4. Que firent les dirigeants des autres grandes
révolutions ?
Pourquoi Lénine et Trotsky agirent-ils ainsi ? Furent-ils les
premiers dans l'histoire ? Evidemment non ; toutes
les grandes révolutions triomphantes firent de même.
Comment des idéaux comme "l'égalité civile", la "déclaration des droits de
l'homme", qui tiennent éveillés les démocrates, purent-ils être imposés
? Il semblerait que le SU soit certain que ce fut grâce à un code
pénal humanitaire ; mais Robespierre, au contraire, se
demandait : "Faut-il juger les précautions exigées par le salut
public en temps de crise, provoquée par l'impuissance-même des lois, avec le
code criminel à la main ?" Et il expliquait : "Si
l'attribut du gouvernement populaire dans les époques de paix est la vertu,
ses attributs en temps de révolution sont à la fois la vertu et la terreur :
la vertu sans laquelle la terreur est funeste, la terreur sans laquelle la
vertu est impuissante. Il n'y a pas de terreur sans justice rapide, sévère,
inflexible ; elle est pour cela une émanation de la vertu".
Toujours Lénine, à propos de la Révolution Française, disait en 1920 au
communiste Frossard : "un français ne peut en rien renoncer à
la Révolution Russe, car par ses méthodes et ses procédés, elle recommence la
Révolution Française". Et nos patriotes, ceux qui ont libéré l'Amérique du
joug de la couronne espagnole ou anglaise, nos "libérateurs", les héros de
"l'indépendance" et de la "démocratie", comment agirent-ils ?

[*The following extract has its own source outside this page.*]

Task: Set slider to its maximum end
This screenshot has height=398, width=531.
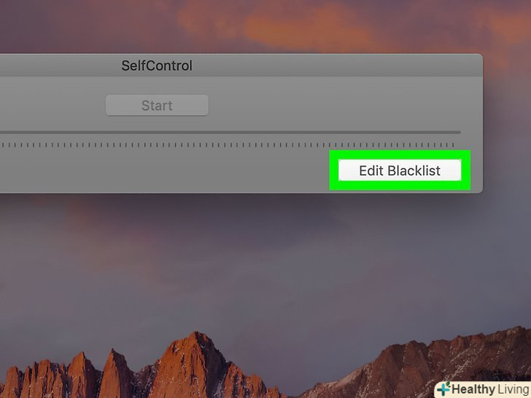Action: click(459, 133)
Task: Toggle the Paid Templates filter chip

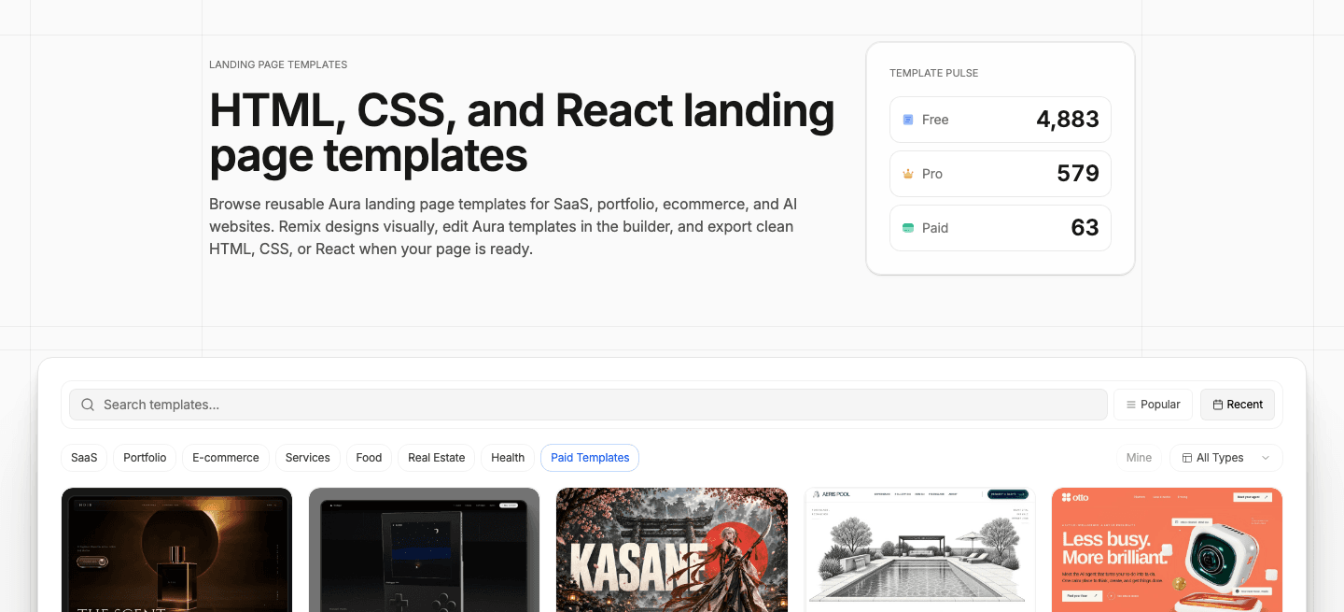Action: click(x=590, y=458)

Bolivar soutenait qu'il fallait fusiller les
espagnols qui ne soutenaient pas la révolution. "Tout espagnol qui ne
conspire pas contre la tyrannie en faveur de la juste cause, par les moyens
les plus actifs et efficaces, sera tenu pour ennemi, et châtié en tant que
traître à la patrie, et sera en conséquence irrémissiblement passé par les
armes. Au contraire, un pardon général et absolu sera accordé à ceux qui
passeront à notre armée avec ou sans leurs armes ; à ceux qui
prêteront assistance aux bons citoyens qui s'efforcent de secouer le joug de
la tyrannie. Les officiers de l'armée et les magistrats civils qui proclament
le gouvernement de Venezuela et se joignent à nous conserveront leurs emplois
et leurs charges ; en un mot, les espagnols qui se signalent par
leurs services rendus à l'état seront considérés et traités comme des
américains. (...) Espagnols et Canariens, comptez sur la mort,
même en étant indifférents, si vous n'oeuvrez pas activement à la liberté de
l'Amérique. Américains, comptez sur la vie, quand bien même vous seriez
coupables." (Bolivar, 1813) [13]. Celui qui
serait aujourd'hui un disciple conséquent de Bolivar promulguerait un décret
disant que "tout grand bourgeois qui n'entre pas dans l'armée prolétarienne
et ne la soutient pas de toutes ses forces sera fusillé". Et Jefferson dit
pendant la révolution américaine : "Dans la lutte, qui est
nécessaire, tombèrent sans les formalités de la justice de nombreuses
personnes coupables, et, avec elles, quelques-unes innocentes. Je le déplore
plus que quiconque et pleurerai quelques uns d'entre eux jusqu'à ma mort,
mais de la même manière que s'ils étaient tombés sur le champ de bataille. Il
fut nécessaire d'utiliser l'arme du peuple, un mécanisme qui n'est pas aussi
aveugle que les balles et les bombes, mais qui l'est jusqu'à un certain
point.".
En accord avec cette manière correcte de faire des analogies, il y eut
toujours pour les marxistes cinq lois historiques de toute dictature
révolutionnaire, qui sont immuables :
Premièrement : La bourgeoisie, lorsqu'elle réalisa
sa révolution contre le féodalisme et l'absolutisme, imposa les grandes
dictatures révolutionnaires de Cromwell et Robespierre, lesquelles ne
donnèrent aucune sorte de libertés à leurs ennemis contre-révolutionnaires
(rappelons-nous que ce n'est pas par hasard si la guillotine fut le symbole
des meilleures années de la Grande Révolution Française de 1789).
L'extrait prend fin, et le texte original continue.